Work item ▸ Which lines in the records below contain the word "will"? Return each of them.

Provided data ▸
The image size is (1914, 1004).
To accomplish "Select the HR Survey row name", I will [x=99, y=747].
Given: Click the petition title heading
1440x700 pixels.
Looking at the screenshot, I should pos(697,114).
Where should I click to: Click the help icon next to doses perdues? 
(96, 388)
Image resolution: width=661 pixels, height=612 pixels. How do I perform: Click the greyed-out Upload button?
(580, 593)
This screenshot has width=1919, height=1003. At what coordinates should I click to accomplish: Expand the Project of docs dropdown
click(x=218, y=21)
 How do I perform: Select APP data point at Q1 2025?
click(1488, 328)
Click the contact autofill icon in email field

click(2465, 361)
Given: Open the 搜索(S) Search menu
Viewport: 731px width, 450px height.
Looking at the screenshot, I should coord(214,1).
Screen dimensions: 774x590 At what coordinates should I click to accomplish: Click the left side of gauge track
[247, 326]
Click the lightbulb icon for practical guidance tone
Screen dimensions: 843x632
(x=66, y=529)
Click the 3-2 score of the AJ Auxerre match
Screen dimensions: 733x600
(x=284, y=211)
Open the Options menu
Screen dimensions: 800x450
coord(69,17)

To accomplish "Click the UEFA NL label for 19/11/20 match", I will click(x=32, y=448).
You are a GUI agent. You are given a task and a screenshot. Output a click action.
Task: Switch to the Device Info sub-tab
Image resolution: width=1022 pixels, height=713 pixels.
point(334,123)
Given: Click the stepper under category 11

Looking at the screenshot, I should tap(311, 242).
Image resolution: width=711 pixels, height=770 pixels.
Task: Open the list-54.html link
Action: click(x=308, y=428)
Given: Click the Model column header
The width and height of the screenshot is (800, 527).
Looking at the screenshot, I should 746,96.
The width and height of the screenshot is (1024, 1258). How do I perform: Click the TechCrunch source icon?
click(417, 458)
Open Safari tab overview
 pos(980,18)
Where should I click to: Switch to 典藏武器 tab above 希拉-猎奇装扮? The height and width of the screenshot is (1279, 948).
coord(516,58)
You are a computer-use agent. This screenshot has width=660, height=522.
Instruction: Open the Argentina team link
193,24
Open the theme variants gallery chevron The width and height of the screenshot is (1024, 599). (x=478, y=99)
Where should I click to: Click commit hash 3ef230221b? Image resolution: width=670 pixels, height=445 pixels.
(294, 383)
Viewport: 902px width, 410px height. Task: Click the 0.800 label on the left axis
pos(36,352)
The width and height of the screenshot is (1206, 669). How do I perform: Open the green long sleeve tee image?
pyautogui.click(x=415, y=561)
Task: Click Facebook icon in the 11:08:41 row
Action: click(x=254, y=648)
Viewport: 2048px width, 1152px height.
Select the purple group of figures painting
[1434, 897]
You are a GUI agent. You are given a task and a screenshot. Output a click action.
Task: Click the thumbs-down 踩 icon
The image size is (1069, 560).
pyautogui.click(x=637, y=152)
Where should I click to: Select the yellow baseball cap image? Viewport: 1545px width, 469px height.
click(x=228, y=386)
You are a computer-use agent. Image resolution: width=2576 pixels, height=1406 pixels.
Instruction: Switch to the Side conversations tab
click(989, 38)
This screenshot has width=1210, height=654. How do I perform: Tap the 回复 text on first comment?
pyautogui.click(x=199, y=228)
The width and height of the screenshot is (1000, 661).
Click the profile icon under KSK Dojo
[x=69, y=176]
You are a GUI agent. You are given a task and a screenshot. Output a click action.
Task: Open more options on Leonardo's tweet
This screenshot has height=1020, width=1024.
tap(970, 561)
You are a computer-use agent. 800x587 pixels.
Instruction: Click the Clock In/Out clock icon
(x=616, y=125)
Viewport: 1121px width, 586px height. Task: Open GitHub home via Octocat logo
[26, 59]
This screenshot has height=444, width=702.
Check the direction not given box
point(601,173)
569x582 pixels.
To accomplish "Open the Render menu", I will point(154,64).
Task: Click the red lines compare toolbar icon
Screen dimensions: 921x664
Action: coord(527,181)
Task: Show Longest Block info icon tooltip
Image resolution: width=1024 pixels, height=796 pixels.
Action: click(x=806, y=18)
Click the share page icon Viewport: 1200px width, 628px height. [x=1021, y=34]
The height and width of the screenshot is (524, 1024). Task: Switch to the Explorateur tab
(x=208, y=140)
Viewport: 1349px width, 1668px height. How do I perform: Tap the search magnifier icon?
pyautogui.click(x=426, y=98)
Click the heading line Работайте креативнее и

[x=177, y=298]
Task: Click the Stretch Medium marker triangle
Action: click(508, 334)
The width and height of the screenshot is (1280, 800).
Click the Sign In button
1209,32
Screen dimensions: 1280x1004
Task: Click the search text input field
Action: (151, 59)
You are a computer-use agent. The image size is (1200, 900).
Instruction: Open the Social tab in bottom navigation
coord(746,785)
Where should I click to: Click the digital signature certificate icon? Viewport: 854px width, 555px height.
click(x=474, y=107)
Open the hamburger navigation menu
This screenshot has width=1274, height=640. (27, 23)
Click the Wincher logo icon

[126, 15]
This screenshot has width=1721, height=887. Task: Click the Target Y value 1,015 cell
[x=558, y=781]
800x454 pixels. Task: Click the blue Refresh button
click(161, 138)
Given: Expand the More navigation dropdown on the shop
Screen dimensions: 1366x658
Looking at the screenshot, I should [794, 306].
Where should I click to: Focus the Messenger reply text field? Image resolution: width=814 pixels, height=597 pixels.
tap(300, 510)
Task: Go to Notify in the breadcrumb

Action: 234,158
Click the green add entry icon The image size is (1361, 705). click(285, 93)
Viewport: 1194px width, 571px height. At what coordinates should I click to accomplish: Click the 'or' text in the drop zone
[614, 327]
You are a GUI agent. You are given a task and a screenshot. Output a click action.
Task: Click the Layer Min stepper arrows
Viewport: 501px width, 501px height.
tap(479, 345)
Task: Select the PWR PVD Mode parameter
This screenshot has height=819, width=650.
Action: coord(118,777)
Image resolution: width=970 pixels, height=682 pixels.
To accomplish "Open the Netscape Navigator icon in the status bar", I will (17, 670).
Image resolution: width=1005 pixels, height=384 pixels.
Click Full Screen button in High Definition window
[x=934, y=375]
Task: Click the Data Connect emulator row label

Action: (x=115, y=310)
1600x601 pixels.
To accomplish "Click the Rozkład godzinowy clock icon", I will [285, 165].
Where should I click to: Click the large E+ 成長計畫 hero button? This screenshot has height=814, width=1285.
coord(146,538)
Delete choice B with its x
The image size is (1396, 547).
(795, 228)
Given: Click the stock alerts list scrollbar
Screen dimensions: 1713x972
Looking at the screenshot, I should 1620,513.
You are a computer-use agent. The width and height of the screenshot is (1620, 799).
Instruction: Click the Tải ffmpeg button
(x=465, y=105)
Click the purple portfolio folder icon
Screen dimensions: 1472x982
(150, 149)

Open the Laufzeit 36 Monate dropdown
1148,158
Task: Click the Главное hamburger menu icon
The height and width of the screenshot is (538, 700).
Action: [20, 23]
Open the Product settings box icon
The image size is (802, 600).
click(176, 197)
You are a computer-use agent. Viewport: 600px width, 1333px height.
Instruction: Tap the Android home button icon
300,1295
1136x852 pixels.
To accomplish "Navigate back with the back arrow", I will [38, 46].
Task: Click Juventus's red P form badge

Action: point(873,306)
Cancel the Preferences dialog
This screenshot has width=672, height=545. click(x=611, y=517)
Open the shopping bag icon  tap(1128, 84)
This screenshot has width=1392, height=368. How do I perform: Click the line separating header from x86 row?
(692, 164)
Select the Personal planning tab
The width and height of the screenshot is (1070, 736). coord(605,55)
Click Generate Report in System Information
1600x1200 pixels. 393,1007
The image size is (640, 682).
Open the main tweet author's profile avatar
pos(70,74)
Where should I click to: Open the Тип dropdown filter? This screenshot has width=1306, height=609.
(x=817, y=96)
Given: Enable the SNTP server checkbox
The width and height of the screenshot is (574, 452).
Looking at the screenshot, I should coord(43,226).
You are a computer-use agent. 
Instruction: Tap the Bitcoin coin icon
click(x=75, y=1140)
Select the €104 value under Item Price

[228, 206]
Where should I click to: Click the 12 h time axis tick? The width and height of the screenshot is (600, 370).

Task output ▸
To accomplish "Select the HR Survey row name", I will [x=99, y=747].
To accomplish "Click the UEFA NL label for 19/11/20 match", I will click(x=32, y=448).
To accomplish "Open the Render menu", I will point(154,64).
To accomplish "Open the Netscape Navigator icon in the status bar", I will (17, 670).
To accomplish "Click the Rozkład godzinowy clock icon", I will [285, 165].
To accomplish "Navigate back with the back arrow", I will [38, 46].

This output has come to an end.